First Lady raises $6M to provide free sanitary pads to public schools

In an effort to stop school drop-outs and absenteeism as a result of menstruation, Guyana’s First Lady Mrs. Arya Ali is on a mission to end period poverty.

The First Lady last weekend held a charity event dubbed ‘Chari-Tea’ at State House from which she raised $6M – all of which will be used to purchase sanitary products which will be distributed to school-aged girls in the hinterland.

The event which was attended by Ministers of Government, the diplomatic corps, and leading members of the private sector, was the first of a series of fundraisers which have been organized by the Office of the First Lady.

Mrs. Ali in her address to the gathering of mostly women on Sunday evening alluded to girls who are forced to skip school routinely, and in some instances drop out permanently, because they could not afford sanitary products.

“This is unacceptable. No girl should be placed in a situation in which she is forced to absent from or quit school because of her inability to afford sanitary products,” the First Lady pointed out.

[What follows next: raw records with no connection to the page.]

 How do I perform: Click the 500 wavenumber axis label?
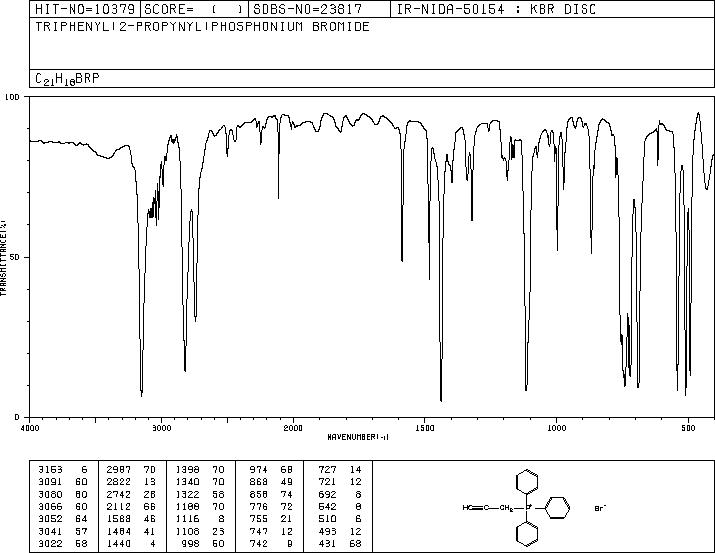point(688,428)
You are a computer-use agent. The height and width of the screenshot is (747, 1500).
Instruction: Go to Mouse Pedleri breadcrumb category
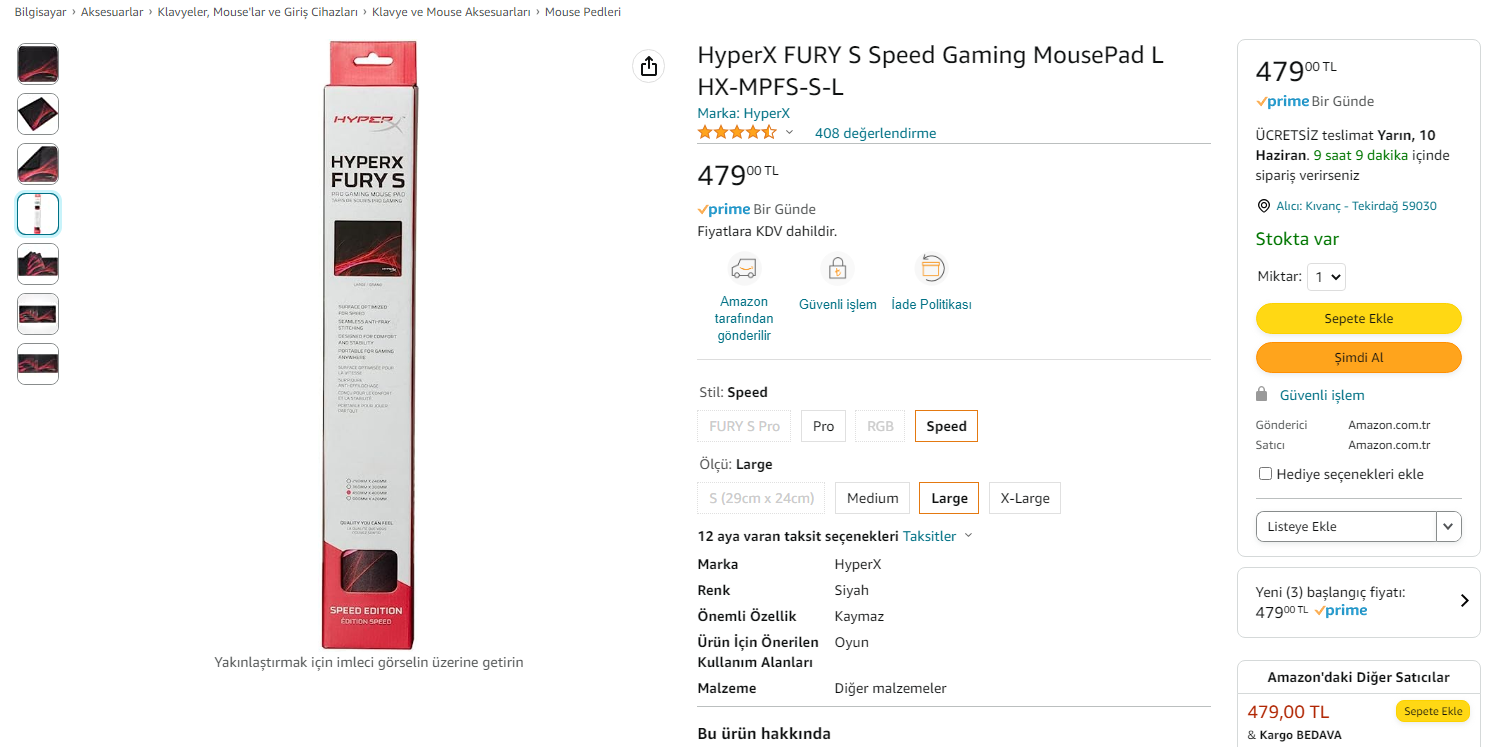[582, 12]
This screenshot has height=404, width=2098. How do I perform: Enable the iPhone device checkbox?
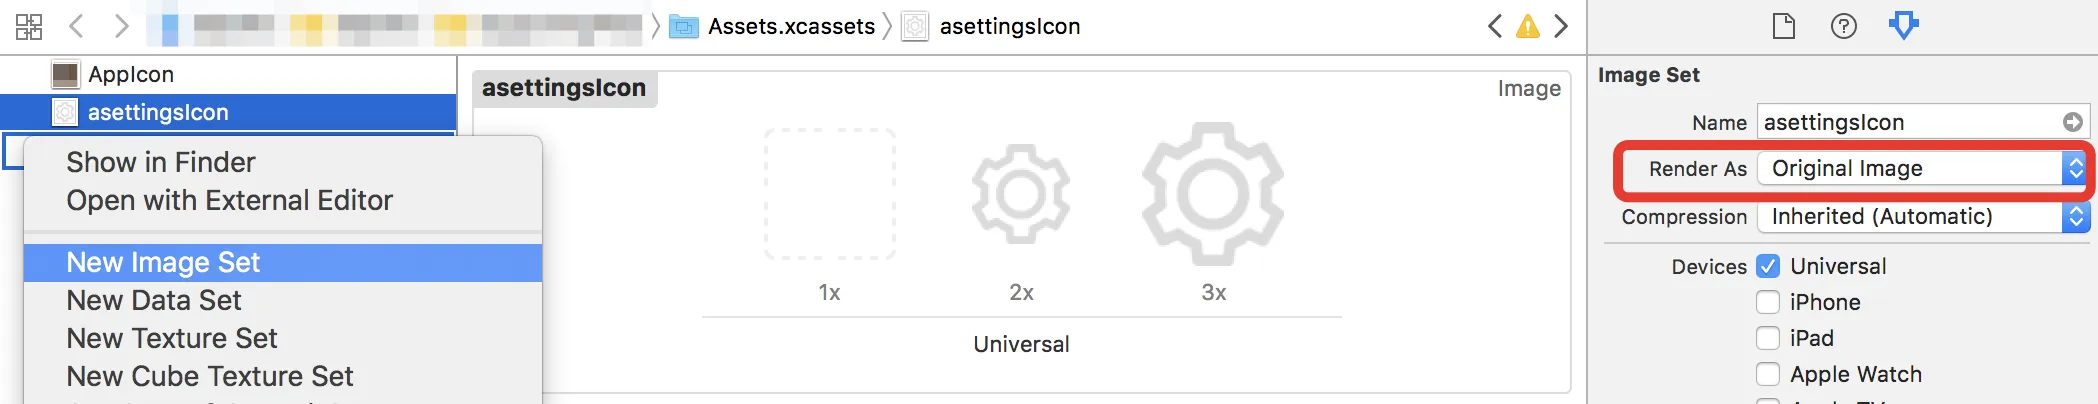click(1768, 302)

She added that this has long lasting effects on other aspects of society. “Period poverty deprives girls of the very education which they so badly need to grasp economic and other opportunities. It can result in harmful psychological effects such as impaired cognitive skills and social isolation. Period poverty can ultimately consign girls to economic deprivation and make them vulnerable to abuse and other forms of exploitation,” the First Lady noted.

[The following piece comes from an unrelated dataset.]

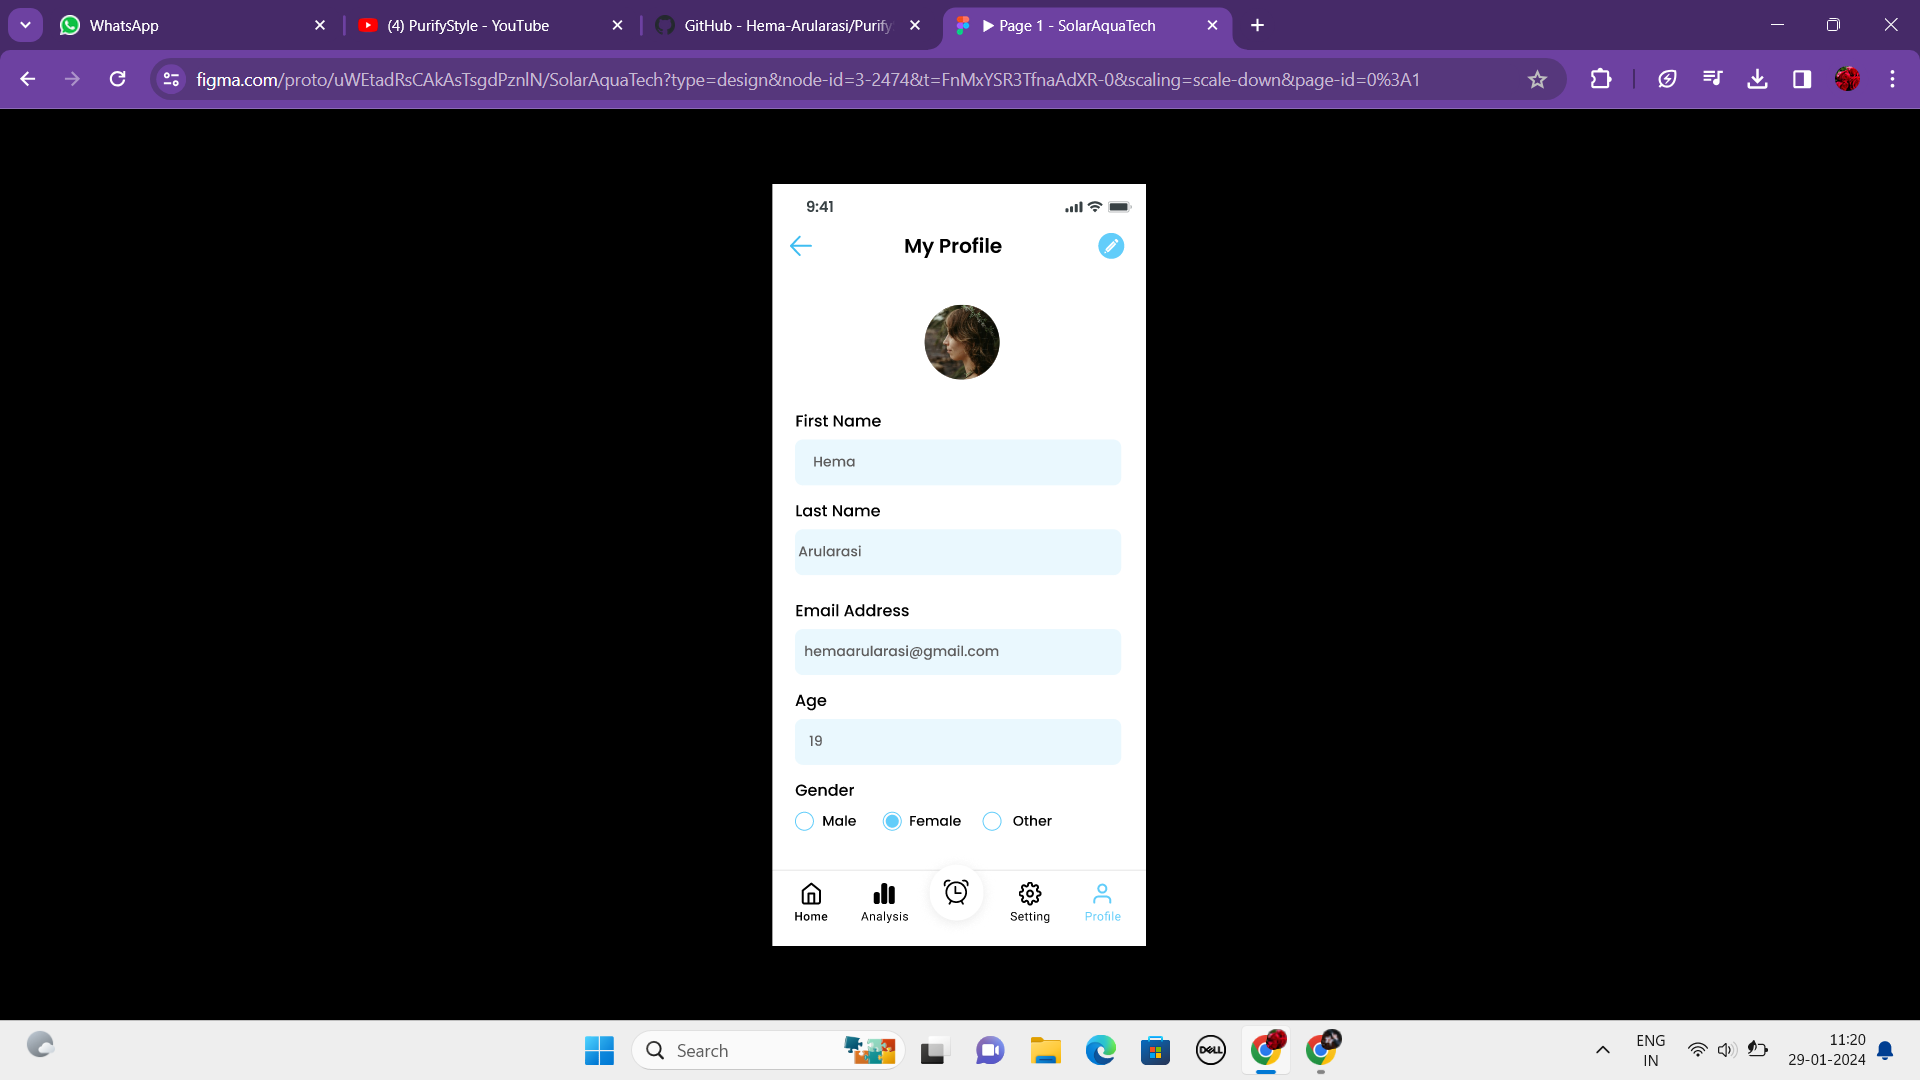Bookmark this page with star icon
The height and width of the screenshot is (1080, 1920).
1537,79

Under her Menstrual Hygiene Initiative, Mrs. Ali in January embarked on a mission to provide free sanitary pads to all females starting in public Schools in the hinterland regions. It is her hope that the project will expand in the coming years.

In a passionate plea for more persons to join the cause, she noted that no woman should be forced to make a choice between food and sanitary products or forced to risk their health by using less than sanitary items to manage their menstrual discharge.

“We can no longer pretend that this problem does not exist. Nor can we ignore it. It is within our means to fix it,” the First Lady stated.

She called on person to break the silence about menstruation which is a natural phenomenon and should not be taboo noting that the thought of little girls being denied an education because of period poverty is extremely distressing.

Also addressing the event was Education Minister Priya Manickchand who vouched to ensure the conversation starts in school and the taboo is removed from menstruation.

“The Ministry will continue to support efforts which are aimed at ending period poverty and ensuring our girls and women have equal access to educational and other opportunities” the Minister said.